Für mich der größte Feind des Mopeds ist der beratungsresistente, sich selbst überschätzende Schrauber.
Da bin ich aber sowas von bei Dir.......

Meiner einer hat sich inzwischen gegen eine A65 entschieden obwohl der Motor von einem sehr peniblen Menschen den ich hoch achte komplett überholt wurde.

Man muss den "otto" Motor schon verstehen um selbst bei den puristischen Inselkrädern selber was zu machen.
Dann kommt die eigene Ausstattung seiner Höhle ins Spiel....ich z.B. hab kein ami" oder eng" Werkzeug, ergo zulegen oder jedes Mal im BBW fragen ob mir jemand vertraut....

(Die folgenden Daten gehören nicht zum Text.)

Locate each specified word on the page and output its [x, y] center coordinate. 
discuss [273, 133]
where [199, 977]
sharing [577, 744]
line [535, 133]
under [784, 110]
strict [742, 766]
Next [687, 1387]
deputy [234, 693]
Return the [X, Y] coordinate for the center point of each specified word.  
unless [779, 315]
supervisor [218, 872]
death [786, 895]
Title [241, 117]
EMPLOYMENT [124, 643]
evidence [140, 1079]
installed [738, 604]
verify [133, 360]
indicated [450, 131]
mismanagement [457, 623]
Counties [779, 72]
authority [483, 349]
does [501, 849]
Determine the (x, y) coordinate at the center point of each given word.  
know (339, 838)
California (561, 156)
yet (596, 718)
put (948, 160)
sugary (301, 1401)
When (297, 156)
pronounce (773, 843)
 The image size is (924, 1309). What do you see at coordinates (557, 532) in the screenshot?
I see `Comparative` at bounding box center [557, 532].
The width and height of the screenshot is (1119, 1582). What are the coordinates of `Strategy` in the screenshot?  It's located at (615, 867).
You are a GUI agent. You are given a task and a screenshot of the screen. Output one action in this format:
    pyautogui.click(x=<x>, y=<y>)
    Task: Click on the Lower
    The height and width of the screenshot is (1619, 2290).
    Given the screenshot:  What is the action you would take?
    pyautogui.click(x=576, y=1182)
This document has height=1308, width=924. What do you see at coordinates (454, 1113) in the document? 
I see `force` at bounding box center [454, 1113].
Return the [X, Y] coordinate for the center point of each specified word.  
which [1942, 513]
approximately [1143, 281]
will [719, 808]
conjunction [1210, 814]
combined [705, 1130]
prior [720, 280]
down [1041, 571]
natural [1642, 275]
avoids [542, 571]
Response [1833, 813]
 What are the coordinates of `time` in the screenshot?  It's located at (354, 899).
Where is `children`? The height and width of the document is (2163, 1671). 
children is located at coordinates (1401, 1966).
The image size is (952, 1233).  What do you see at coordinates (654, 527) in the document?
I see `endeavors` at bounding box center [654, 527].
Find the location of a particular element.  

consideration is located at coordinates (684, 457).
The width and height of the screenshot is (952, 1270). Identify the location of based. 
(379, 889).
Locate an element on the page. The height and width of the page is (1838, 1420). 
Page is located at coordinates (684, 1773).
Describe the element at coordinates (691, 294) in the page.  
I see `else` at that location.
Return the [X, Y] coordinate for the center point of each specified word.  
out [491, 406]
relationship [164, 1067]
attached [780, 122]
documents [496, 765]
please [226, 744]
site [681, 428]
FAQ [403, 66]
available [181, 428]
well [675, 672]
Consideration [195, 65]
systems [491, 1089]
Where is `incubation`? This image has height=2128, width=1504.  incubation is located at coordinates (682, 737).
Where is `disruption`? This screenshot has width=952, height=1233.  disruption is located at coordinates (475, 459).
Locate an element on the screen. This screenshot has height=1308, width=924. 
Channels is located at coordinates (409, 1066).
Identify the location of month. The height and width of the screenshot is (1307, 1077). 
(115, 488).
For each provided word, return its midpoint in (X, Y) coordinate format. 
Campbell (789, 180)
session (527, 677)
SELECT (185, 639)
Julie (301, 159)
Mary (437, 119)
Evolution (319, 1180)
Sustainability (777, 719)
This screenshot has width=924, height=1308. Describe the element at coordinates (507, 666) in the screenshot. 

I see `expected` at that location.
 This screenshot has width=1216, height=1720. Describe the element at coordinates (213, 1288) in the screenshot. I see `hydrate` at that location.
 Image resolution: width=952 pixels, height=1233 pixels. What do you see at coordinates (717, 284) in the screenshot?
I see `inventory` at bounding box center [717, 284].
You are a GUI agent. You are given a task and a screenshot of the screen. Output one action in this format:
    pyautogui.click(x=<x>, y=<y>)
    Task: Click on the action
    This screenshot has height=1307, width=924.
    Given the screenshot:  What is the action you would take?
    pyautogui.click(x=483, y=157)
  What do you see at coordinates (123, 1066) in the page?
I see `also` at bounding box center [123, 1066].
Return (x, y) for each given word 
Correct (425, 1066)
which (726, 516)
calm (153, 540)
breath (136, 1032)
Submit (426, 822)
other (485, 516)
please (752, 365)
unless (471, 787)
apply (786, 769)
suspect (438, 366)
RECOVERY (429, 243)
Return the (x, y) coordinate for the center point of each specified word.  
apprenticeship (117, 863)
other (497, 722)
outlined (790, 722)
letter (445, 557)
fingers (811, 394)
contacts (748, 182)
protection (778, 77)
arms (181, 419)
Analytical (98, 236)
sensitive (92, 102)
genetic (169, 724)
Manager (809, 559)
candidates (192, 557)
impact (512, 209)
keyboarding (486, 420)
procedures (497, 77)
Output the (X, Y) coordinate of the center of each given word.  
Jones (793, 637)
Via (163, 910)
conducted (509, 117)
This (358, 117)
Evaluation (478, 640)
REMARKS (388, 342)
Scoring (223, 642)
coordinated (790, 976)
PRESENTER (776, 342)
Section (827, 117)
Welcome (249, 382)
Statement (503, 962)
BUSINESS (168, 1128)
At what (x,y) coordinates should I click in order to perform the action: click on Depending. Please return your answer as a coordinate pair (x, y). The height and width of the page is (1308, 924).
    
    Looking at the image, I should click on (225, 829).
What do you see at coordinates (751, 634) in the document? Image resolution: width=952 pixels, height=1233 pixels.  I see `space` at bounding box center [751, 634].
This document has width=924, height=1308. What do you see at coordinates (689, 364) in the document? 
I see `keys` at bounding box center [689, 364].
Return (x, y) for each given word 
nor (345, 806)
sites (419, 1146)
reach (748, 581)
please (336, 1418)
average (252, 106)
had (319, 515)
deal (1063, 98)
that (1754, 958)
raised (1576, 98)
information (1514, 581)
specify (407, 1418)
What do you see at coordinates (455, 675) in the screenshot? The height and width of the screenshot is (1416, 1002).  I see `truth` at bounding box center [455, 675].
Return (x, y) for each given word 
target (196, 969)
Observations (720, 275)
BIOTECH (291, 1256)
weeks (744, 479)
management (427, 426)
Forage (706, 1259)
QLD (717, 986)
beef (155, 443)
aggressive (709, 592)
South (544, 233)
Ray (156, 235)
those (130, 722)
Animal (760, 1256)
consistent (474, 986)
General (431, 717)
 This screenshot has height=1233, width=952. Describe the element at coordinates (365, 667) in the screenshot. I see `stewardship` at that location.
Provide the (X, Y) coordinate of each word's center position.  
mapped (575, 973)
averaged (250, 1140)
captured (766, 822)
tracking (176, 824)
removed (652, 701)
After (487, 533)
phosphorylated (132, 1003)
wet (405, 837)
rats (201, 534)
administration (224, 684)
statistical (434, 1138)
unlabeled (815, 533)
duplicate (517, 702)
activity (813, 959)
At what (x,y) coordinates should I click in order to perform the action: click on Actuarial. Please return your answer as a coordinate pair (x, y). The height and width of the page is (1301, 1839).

Ich verstehe aber den alten bosn...die ganzen Karren ohne Charakter sind weichgespült...es schüttelt nix, es passiert nix, es hat keine Emotion.
Bosn allerdings ist auch eine geniale allwissendeundkönnende Maschine der so Dinger im handumdrehen zu tauglichen Apparaten fertig macht.

Ich selber habe nun das erste Mal in meinem Leben einen Einspritzer im Fuhrpark....im WHB sind 46 Seiten darüber!!!!!Die schönen Flachschieber baue ich mit "verbundenen Augen"auseinander und auch wieder zusammen weil es sich von selbst erklärt.

...Wenn ich irgendwann mal nicht mehr fahren kann und zuviel Zeit habe hole ich mir eine G50.....vorher will ich aber die anderen Krads in Ordnung halten....

Übrigens mal seit langem ein interessanter Beitrag mit guten Meinungen, da liest man förmlich wer hier von was Ahnung hat, danke und weiter so.

FEZE
Schaum und Silikon ersetzen Präzision!